De Duitse en de Chinese Muur

Ze zijn verdwenen! Mijn halve leven in Harlingen keek ik er tegenaan. Ik ben er in geboren, ik speelde erop en ik fietste er doorheen. Ze lagen kris kras verspreid en bedekten de halve stad. Maar nu zijn ze er niet meer. Opgelapt. Weggepoetst. Verdreven door de oprukkende beschaving.

Rafelranden. Iedere stad had er een aantal en wij in Harlingen hadden er meer dan evenredig veel. Een rafelrand is een stukje stad waar de gemeente niets aan doet en dat in de loop der tijden een eigen leven is gaan leiden. Vroeger deed de gemeente niet zoveel, dus waren er veel rafelranden. De Willemshaven bijvoorbeeld. Prachtige oude bende en een paradijs voor elk kind.

Maar nu biedt de haven een allerminst rafelranderig uiterlijk. De hijskraan is een luxe B&B, de KNRM heeft een nieuw jasje aan de kop van de kade en er zijn toiletten en douches voor de overnachtende zeiler. Iets dichterbij glinstert de vuurtoren (ook een B&B) in de zon, achter een futuristische trap, die naar de Chinese muur leidt. Het is allemaal even hip en happening. Alleen de loodsen van Hubert Jans zijn nog net zo vervallen als vroeger.

Ik vind het wel mooi, moet ik zeggen. Het is keurig, opgeruimd. Ik krijg er een beetje een Disney-land gevoel bij. Ook als je achter de Chinese muur kijkt, is er stevig gebouwd. Daar waar Welgelegen en Dukdalf lagen is nu een hele nieuwe wijk.

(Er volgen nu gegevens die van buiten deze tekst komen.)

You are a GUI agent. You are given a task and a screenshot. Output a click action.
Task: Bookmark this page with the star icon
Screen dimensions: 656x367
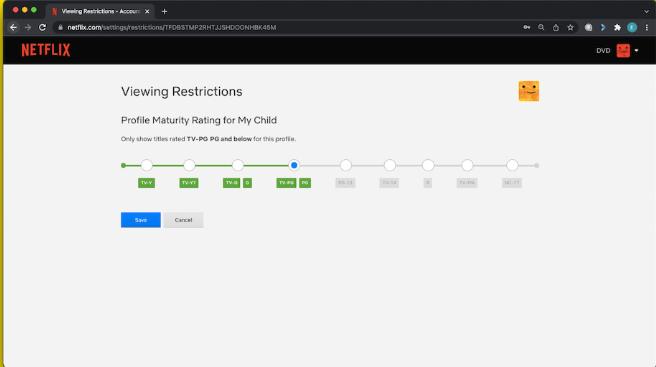[570, 27]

Nou ja, Dukdalf is niet meer dan een gapend gat, maar dat is op zich al een verbetering.

Over de Chinese muur sleept een moeder een blèrend kind voort. De trein gemist, denk ik nog. Haar gezicht staat op onweer en het kind wil overal naar toe, behalve waar zijn moeder heen gaat. Om de pas krijgt het een corrigerende ruk aan zijn armpje. Het kind doet er nog een schepje bovenop en zet het op een onbedaarlijk krijsen. De moeder staat stil en er gaat een vermanende vinger de lucht in. “Und jetzt pass auf!”. In het Duits. Toeristen. Was ik vergeten. Sommige dingen veranderen nooit.